Skocz do zawartości

Fiio E7 vs uDAC2


Rekomendowane odpowiedzi

Chciałbym się dowiedzieć, które z podanych urządzeń jest lepsze jako DAC czytałem już recenzje uDAC-a i to najpewniej udane urządzenie lecz chciałbym się dowiedzieć czy równie dobrym sprzętem do laptopa było by E7, które jest sporo tańsze od produktu NuForce. I jeśli ktokolwiek wie jakby to zagrało z CAL, zależy mi na podobnej jakości na CAL jak na SM pl50 i Fuze. Jestem otwarty na propozycje, budżet do 400 PLN :) Poratujcie drodzy koledzy bo z dziurki laptopa to ni trzeszczy tak jakby miał się zaraz rozpaść.

Odnośnik do komentarza
Udostępnij na innych stronach

Bardzo szczegółowe opisy obu urządzeń: http://nwavguy.blogspot.com/2011/05/fiio-e7-usb-dac-amp.html, http://nwavguy.blogspot.com/2011/02/nuforce-udac-2-drama.html. No i jeszcze tu co, nieco: http://www.headfonia.com/fiio-e7-portable-dac/, http://www.headfonia.com/the-udac-2/.

 

Ja bym wybrał E7, m.in. z tego względu, że to niezły DAC i dokupując do niego E9 w przyszłości można stworzyć bardzo przyzwoity setup za niewielkie pieniądze. uDAC IMO ma więcej ograniczeń z powodu swojej konstrukcji, choć są i tacy co go chwalą.

 

 

Odnośnik do komentarza
Udostępnij na innych stronach

Aż tak dużo mocy mi nie potrzeba gdyż na razie nie planuję zakupywać lepszych słuchawek od CAL-i. Może kiedyś ale na razie najważniejsze dla mnie jest poprawienie jakości muzyki, bo karta laptopa nie wyrabia przy utworach blind guardians i np dragonforca :( a to już prawdziwa katorga.

Odnośnik do komentarza
Udostępnij na innych stronach

Skoro już jesteśmy przy temacie Fiio to czy E5 na ustawionym EQ między flat i bass naprawdę widocznie poszerza scenę i wypycha średnicę ? a wracając DAC-ów na razie środki nie za bardzo pozwalają mi na na zakup sprzętu powyżej 400 zł. W wakacje najpewniej sytuacja moja się polepszy lecz pojawią się bardziej rozrywkowe wydatki i znów klapa. Skłaniam się bardziej ku E7 gdyż nie jestem pewien czy tak nieosłuchana osoba jak ja zauważy znaczącą różnicę między nim a Audinst HUD-mx1 USB DAC.

Odnośnik do komentarza
Udostępnij na innych stronach

E5 na ustawieniu środkowym wyraźnie zwiększa i wypycha szumy ;)

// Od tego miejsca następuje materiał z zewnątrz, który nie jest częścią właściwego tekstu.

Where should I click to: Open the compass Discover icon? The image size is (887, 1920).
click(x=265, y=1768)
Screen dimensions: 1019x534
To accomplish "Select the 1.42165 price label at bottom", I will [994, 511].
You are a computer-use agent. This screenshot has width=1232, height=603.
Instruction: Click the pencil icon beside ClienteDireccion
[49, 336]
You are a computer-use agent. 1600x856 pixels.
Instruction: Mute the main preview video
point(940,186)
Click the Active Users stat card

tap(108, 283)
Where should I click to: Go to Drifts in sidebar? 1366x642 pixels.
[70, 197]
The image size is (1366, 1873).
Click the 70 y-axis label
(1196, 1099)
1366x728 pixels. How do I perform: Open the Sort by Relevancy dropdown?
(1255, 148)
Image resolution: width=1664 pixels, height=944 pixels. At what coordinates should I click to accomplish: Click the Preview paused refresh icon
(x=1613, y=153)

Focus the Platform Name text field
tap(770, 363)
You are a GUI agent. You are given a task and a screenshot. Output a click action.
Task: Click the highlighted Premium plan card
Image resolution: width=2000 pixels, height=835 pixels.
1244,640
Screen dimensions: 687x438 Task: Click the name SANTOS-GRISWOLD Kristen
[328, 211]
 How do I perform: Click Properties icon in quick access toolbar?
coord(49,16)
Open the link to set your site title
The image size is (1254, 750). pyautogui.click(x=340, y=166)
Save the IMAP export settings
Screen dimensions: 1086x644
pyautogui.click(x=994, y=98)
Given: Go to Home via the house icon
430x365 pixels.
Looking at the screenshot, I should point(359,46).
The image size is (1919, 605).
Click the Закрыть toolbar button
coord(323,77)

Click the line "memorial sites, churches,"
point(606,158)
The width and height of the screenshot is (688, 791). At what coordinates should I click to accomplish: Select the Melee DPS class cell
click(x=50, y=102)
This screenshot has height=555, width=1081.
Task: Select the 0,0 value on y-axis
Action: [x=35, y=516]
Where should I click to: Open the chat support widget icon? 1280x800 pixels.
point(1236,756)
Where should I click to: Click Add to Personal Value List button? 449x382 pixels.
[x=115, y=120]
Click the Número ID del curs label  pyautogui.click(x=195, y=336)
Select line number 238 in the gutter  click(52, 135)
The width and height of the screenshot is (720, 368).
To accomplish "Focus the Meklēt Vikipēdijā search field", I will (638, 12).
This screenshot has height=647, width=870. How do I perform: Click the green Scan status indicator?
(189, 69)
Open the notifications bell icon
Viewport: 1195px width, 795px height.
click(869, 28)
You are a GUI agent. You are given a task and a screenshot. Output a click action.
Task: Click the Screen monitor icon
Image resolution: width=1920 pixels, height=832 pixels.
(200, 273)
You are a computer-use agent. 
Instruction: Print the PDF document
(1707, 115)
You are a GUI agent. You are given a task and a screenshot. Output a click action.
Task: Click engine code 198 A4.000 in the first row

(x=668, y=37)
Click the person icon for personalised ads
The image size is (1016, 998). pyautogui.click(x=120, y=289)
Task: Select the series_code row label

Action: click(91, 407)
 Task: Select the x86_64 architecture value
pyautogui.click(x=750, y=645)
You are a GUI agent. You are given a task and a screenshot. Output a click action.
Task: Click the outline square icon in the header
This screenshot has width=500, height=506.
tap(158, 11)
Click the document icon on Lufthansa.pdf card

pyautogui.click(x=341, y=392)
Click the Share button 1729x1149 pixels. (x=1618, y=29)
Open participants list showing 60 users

A w temacie - możesz się jeszcze zastanowić nad Iconem Mobile od nuforce.

Chociaż na Twoim miejscu bym od razu brał tego audinsta jak możesz dołożyć te parę złotych. I nie przejmuj się nieosłuchaniem. Lepiej od razu mieć coś lepszego na dłuższy czas.

Odnośnik do komentarza
Udostępnij na innych stronach

Może jakość dźwięku, a nie tyle jakość co brzmienie ulegnie zmianie po kupieniu e7 to nie napędzi Ci ono słuchawek lepiej niż dziurka z laptopa. Połączenie E7+e9 to jest fajne, ale płacisz wtedy ponad 700zł. Kup Audinsta a dostaniesz porządny DAC i AMP jednocześnie który ładnie napędzi Ci CALe lepiej niż sam e7. A w przyszłości do bardziej wymagających słuchawek wystarczy, że dokupisz wzmacniacz. Choć Audinst jest dla mnie podejrzany. Podobno każdy egzemplarz gra inaczej, no ale możesz sobie opy w nim podmienić i uzyskać jeszcze lepszy dźwięk. Więc chyba najlepsza opcja i warto dopłacić. Choć ja bym utargował 450 z wliczoną przesyłką, w końcu sprzęt ma już rok, a nowy można za 500zł sprowadzić.

Odnośnik do komentarza
Udostępnij na innych stronach

I znów **** blada. Na razie E7 byłby środkiem tymczasowym, po wakacyjnej zawierusze nie było by problemu z zakupem E9 :). Lecz akurat teraz on albo nuforce wszystko powyżej to nadwyrężanie mojego skromnego budżetu bardzo mocno.

Odnośnik do komentarza
Udostępnij na innych stronach

Chyba sam dałeś odpowiedź na swoje pytanie.

 

Lecz skoro mówisz że po wakacjach będziesz miał środki, a w wakacje i tak będziesz wyjeżdżał, to nie sądzisz że lepiej będzie kupić sprzęt grający po wakacjach? Wtedy z większą kasą będziesz miał większy wybór. Chociaż połączenie e7+e9 jest podobno całkiem niezłe. Lecz bez e9 to zdecydowanie lepiej wziąć Audinst i nawet bez dodatkowych zakupów później będziesz miał dobry dźwięk.

Odnośnik do komentarza
Udostępnij na innych stronach

Nie zgadzam się z tym, e7 jest mocniejszy niż dziurka lapa- nie jest to skok wielki, ale jest mocniejsze wyraźnie.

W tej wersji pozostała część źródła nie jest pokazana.